Researching the history of how comics got made and companies operated for these articles is a massive trip. DC undermining the Authority when it was one of their top sellers! IPC suddenly getting scared of their horror comic being a horror comic! Acclaim not properly running a company they spent $65m on! Spider-Man plots delayed and altered to fit around a sudden X-Men plan! An editor randomly deciding art bores him! And that's not even touching on the involvement of the mobs in early American comics, both production and distribution, and that this was continuing in some cities so early direct market people had some visits from scary big men...

I read that article too. It was how I learned that Turok wasn't originally a video game (as I had casually assumed for so many years).

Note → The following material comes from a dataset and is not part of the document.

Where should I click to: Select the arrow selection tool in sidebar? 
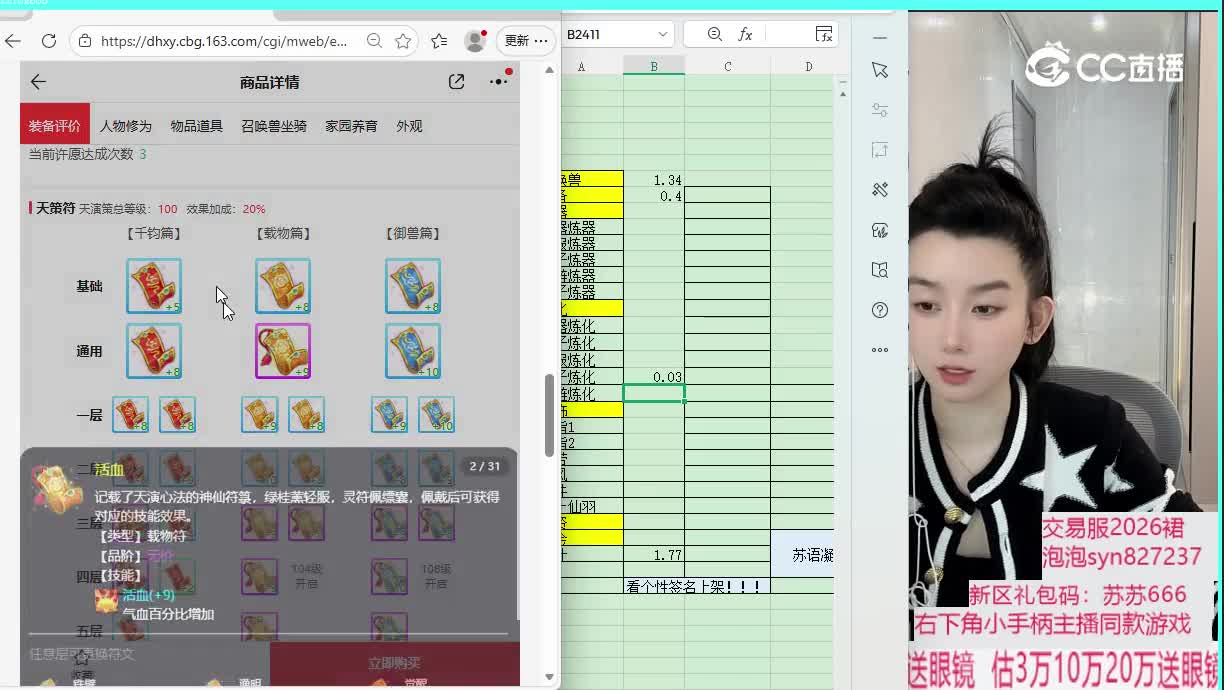tap(880, 70)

Then also there's DC suing over Captain Marvel because he was outselling Superman, Marvel comics making their own Captain Marvel to get the trademark, and the constant rebranding/name confusion for poor Billy Batson and what his alter-ego actually is. And Will Eisner spending many years drawing instructional materials for the Army, among other things. Just fascinating stuff.
 
Oh, and the suggestion the Comics Code was a way by certain companies to nobble EC Comics above all else and Archie Comics heavily backed the Code because it wouldn't harm them. (This got a reference in, of all things, Simpsons Comics spinoff Radioactive Man and the faux-1950s story "Dr Crab's Commie Comics!" On the last page, the Wertham stand-in saying these horror comics are a communist plot is revealed to be the editor of "Hartley")

Marvel comics making their own Captain Marvel to get the trademark, and the constant rebranding/name confusion for poor Billy Batson and what his alter-ego actually is.

Amalgam Comics merged Captain Marvel with Captain Marvel to become Captain Marvel.